Today is the last day to respond to Margo Macdonald's consultation on assisted suicide. The MSP is planning to bring another bill to the Scottish Parliament in an attempt to legalise assisted suicide just over a year after her last similar bill was overwhelmingly defeated by 85 votes to 16. Essentially this is a rerun of the same flawed and tired arguments.

Alex Schadenberg of the Euthanasia Prevention Coalition has published a good overview of her latest proposal's many failings but I suspect most will just be objecting to the bill in principle.

I have reproduced below the submission of the Care Not Killing Alliance, representing over 40 professional groups, faith groups and human rights groups. It says it all. Brief and to the point.

This bill like her last should be given short shrift by Scottish parliamentarians.

Care Not Killing Submission

We are opposed to the general aim of this proposed bill for the following reasons:

1. Just over a year ago, a very similar bill, the End of Life Assistance (Scotland) Bill, was comprehensively defeated in a free vote at the Scottish Parliament in December 2010, by a margin of 85 votes to 16. This should have settled the debate in Scotland for a generation.

2. The previous bill was heavily criticised by MSPs, medical practitioners, palliative care charities, religious groups and legal experts for being both unclear and unethical. Furthermore, 87% of all who made written submissions to the scrutinising committee were opposed to it. The committee also overwhelmingly recommended that it be rejected.

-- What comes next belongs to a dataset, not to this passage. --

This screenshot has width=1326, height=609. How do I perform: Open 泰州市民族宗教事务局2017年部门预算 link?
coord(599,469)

3. The new Bill is to be modelled on a system currently in place in the US state of Oregon where the annual number of assisted suicides has increased dramatically by over 450% since being legalised in 1997, where one in six of those dying are depressed, less than one in 20 receive psychiatric assessments and some patients have actually been denied medical care and offered assisted suicide as a cheaper alternative.

4. The terms in the proposal, especially with regard to those ‘terminal conditions’ to be included in its remit are vague, imprecise and ambiguous.

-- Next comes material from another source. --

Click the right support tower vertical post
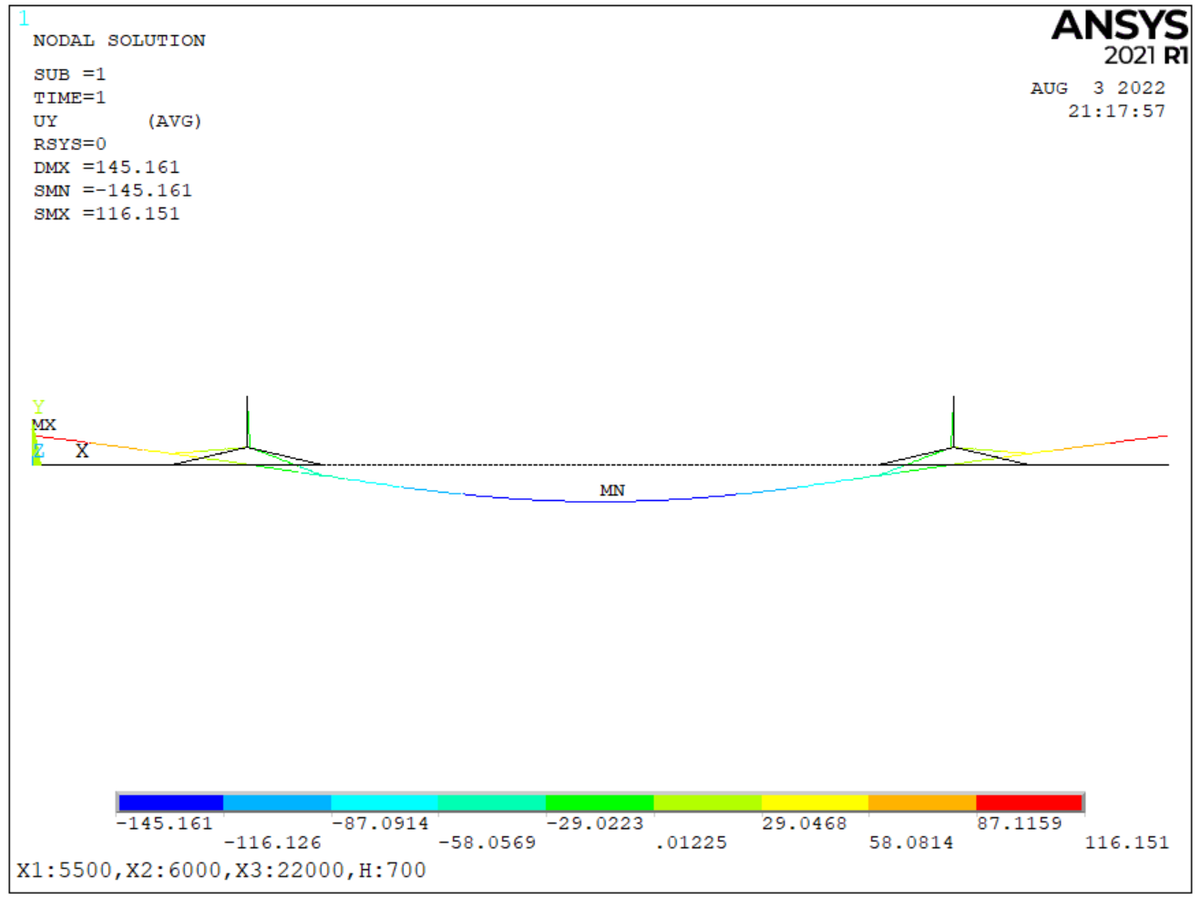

5. Any change in the law to allow assisted suicide would place pressure on vulnerable people to end their lives for fear of being a financial, emotional or care burden upon others. This would especially affect people who are disabled, elderly, sick or depressed.

6. Persistent requests for euthanasia are extremely rare if people are properly cared for so our key priority must be to ensure that good care addressing people's physical, psychological, social and spiritual needs is accessible to all.

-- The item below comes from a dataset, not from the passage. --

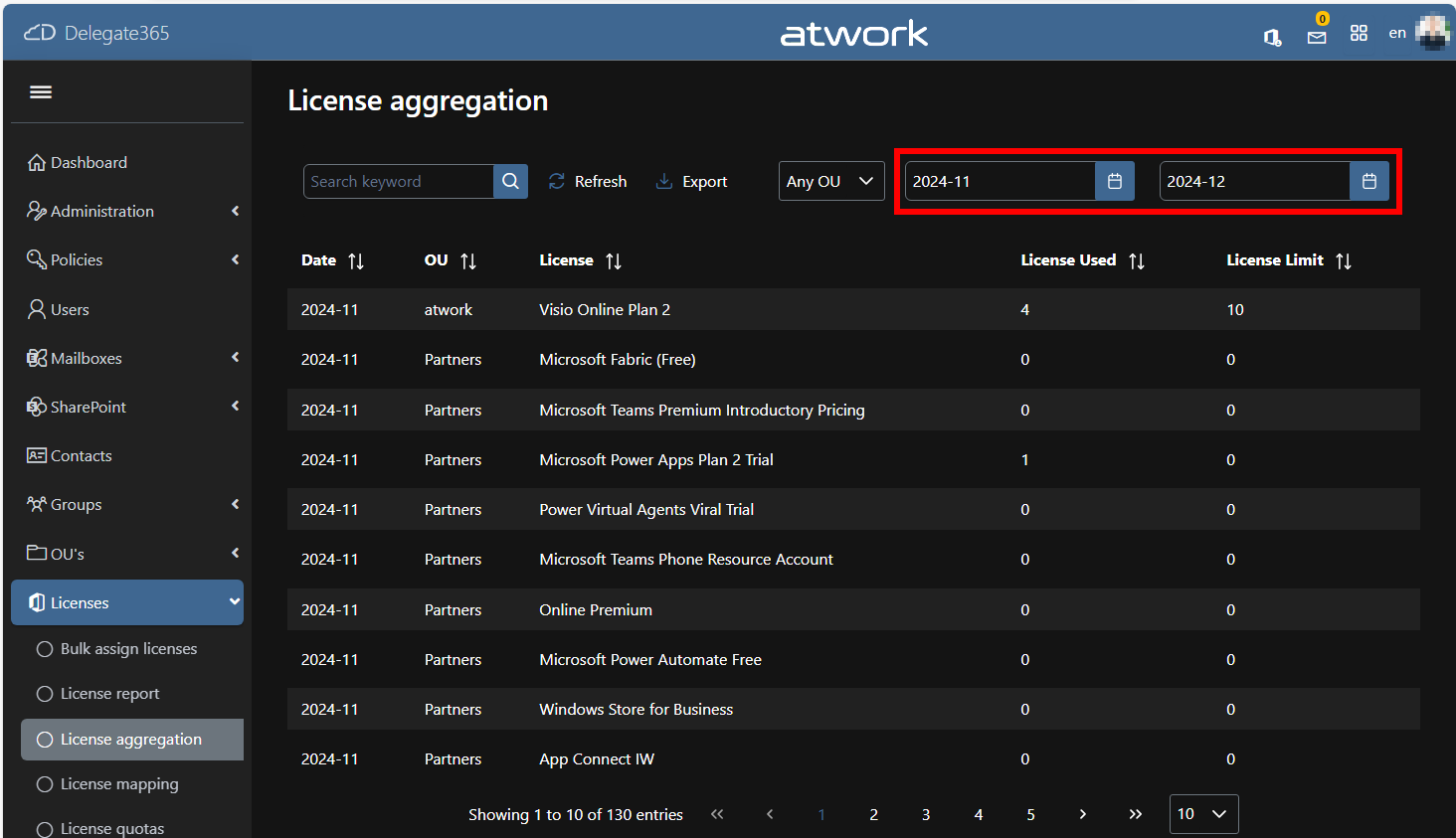Screen dimensions: 1456x838
Task: Open the page size dropdown
Action: (1203, 814)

7. The present law making assisted suicide and euthanasia illegal is clear and right and does not need changing. The penalties it holds in reserve act as a strong deterrent to exploitation and abuse whilst giving discretion to prosecutors and judges in hard cases.

8. Hard cases make bad law. Even in a free democratic society there are limits to human freedom and the law must not be changed to accommodate the wishes of a small number of desperate and determined people.

9. The pressure people will feel to end their lives if assisted suicide or euthanasia is legalised will be greatly accentuated at this time of economic recession with families and health budgets under pressure. Elder abuse and neglect by families, carers and institutions is real and dangerous and this is why strong laws are necessary.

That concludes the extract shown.